Further, in the projection zoom lens according to the first or second aspect, the length of the entire lens system at the wide-angle end is L.
It is preferable that the focal length of the whole system at w and the wide-angle end: fw satisfies the condition: (3) 3.3 <Lw / fw <4.0 (claim 3).

Further, in the projection zoom lens according to any one of claims 1 to 3, the first lens group includes “two negative lenses having a large curvature on the reduction side in order from the enlargement side, It is possible to use a positive lens having a large curvature on the magnifying side and to use one of the two negative lenses as an aspherical lens ”(claim 4).

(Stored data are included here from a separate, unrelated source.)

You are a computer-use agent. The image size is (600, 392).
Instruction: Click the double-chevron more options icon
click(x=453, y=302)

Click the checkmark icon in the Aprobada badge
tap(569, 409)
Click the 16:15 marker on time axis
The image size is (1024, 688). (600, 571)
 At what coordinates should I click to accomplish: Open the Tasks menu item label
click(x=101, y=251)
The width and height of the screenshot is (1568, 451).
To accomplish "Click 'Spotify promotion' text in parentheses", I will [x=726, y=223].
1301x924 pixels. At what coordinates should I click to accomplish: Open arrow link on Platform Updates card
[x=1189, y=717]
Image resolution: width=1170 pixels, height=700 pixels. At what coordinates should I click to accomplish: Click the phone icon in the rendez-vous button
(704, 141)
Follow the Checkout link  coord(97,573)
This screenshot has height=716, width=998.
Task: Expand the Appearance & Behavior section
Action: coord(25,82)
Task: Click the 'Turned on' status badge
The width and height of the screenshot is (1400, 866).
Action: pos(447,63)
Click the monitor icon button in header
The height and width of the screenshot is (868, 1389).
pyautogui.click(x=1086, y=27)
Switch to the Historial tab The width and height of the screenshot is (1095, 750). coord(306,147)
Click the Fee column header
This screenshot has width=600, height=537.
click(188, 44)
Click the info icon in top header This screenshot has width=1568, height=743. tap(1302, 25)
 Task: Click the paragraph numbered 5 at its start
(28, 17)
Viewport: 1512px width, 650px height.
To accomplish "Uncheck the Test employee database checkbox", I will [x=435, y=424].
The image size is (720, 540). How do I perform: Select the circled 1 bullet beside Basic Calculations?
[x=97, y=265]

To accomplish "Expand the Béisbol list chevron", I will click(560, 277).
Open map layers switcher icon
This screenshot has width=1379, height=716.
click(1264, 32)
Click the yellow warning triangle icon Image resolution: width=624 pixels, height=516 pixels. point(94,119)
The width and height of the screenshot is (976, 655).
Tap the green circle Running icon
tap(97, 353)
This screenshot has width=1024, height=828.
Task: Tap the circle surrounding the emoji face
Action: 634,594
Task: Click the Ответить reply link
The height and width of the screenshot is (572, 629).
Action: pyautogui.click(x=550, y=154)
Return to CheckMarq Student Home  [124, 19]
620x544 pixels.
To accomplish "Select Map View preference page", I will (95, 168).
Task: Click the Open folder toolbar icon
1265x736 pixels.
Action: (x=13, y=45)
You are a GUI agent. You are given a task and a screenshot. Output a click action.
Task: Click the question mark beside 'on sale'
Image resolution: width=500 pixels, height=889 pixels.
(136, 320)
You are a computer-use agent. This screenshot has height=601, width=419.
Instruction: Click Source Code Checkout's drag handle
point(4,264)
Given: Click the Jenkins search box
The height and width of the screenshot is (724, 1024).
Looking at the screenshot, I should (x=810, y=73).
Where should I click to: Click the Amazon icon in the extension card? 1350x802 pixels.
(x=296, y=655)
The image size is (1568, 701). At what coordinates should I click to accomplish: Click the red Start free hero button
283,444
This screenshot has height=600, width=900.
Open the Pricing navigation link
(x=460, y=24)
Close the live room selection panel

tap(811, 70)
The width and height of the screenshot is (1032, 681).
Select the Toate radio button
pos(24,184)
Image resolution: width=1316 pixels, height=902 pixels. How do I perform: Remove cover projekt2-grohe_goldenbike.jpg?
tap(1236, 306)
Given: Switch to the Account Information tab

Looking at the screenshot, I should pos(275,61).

According to the image projection apparatus of the present invention, "a light beam from a light source is applied to a digital micromirror device whose orientation of mirror elements is controlled according to an image signal, and image information is generated by the digital micromirror device. An image projecting device for projecting an image of a light flux given thereto by a projection lens onto a display medium to display an image, wherein the projection lens is any one of claims 1 to 4. (Claim 5).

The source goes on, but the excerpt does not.